Buden waren aufgebaut, Bierzelt-Garnituren und dann mehrere Zelte. Ich schaute kurz über die Szenerie, wurde dann aber wieder vom vorbeifließenden Besucher-Strom angesteckt und mitgerissen. Stillstand unmöglich, alles ist im Fluss! Wir beschlossen erstmal in der Halle 3.0 anfzufangen. „Belletristik und Sachbuch“. Und rein ins Getümmel!

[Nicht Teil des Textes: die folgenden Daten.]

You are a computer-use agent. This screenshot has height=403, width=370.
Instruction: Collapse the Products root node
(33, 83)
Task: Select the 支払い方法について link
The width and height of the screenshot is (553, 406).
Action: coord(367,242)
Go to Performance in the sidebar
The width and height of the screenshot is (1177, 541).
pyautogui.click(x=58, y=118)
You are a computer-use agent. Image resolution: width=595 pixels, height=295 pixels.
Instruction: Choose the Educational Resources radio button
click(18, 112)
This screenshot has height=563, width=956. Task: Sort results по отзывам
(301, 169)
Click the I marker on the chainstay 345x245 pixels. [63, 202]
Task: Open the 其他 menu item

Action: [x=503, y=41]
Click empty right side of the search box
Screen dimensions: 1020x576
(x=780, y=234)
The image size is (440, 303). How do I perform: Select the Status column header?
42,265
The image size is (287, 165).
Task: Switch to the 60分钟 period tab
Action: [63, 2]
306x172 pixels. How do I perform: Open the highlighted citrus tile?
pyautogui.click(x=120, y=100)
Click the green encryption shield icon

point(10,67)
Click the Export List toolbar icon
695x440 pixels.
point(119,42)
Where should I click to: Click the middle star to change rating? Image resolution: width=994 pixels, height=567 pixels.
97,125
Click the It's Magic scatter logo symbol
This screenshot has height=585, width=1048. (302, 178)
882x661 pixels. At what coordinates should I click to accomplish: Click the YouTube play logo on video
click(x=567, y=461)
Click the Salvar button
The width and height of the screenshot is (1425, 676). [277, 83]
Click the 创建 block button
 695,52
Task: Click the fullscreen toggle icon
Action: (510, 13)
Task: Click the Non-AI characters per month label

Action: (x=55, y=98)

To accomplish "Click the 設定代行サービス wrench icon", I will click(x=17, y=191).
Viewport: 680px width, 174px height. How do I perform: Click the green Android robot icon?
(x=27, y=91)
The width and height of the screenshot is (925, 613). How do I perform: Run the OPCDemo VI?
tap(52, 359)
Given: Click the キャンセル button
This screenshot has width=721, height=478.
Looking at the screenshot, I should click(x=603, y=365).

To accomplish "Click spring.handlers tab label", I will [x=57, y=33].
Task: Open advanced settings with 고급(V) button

Stand reiht sich an Stand, tlw. interessante Dinge, teilweise uninteressant. Ja, wo soll man die Prioritäten setzen, was ist wichtig und was nicht? Neben den großen Verlags-Ständen von FAZ, Süddeutsche und Welt reihten sich kleine Nischen-Anbieter, ein paar Leute, die sich auf esoterische oder ökologische Themen spezialisiert haben, dann wieder Fußball-Bücher für Kinder oder ein breites Angebot für den neuen Trend des „Self Publishing“. Das hat mich diesmal besonders interessiert und an diesen Ständen hab ich auch mehr Zeit verbracht. An einer Stelle gab es auch ein Forum, in dem vier Leute zusammensaßen und von ihren aktuellen Erfahrungen mit Self-Publishing berichteten. Wir setzten uns kurz hin und lauschte dem Vortrag. Das erste mal kehrte so etwas wie Ruhe und Besinnung ein.

Die Klang-Qualität war allerdings schlecht, die Boxen zu leise. Am Rande des Geschehens bekam man nicht mehr soviel mit.

Wir gingen weiter, ich wusste nicht so recht wohin und wurde von Eindruck zu Eindruck gejagt, da kam plötzlich eine kleine (zierliche) Frau in blauem Kleid und mit schnellem Schritten an mir vorbei, ich blinzelte kurz und fragte mich „kann das sein?“ da war mir klar, dass gerade Sarah Wiener an mir vorbeigeeilt war. Wow! Das erste Wow-Erlebnis an diesem Tag und genau das, was mir schon öfters erzählt wurde, wenn das Gespräch auf die Frankfurter Buchmesse kam. „Promi-Spotting par excellence!“.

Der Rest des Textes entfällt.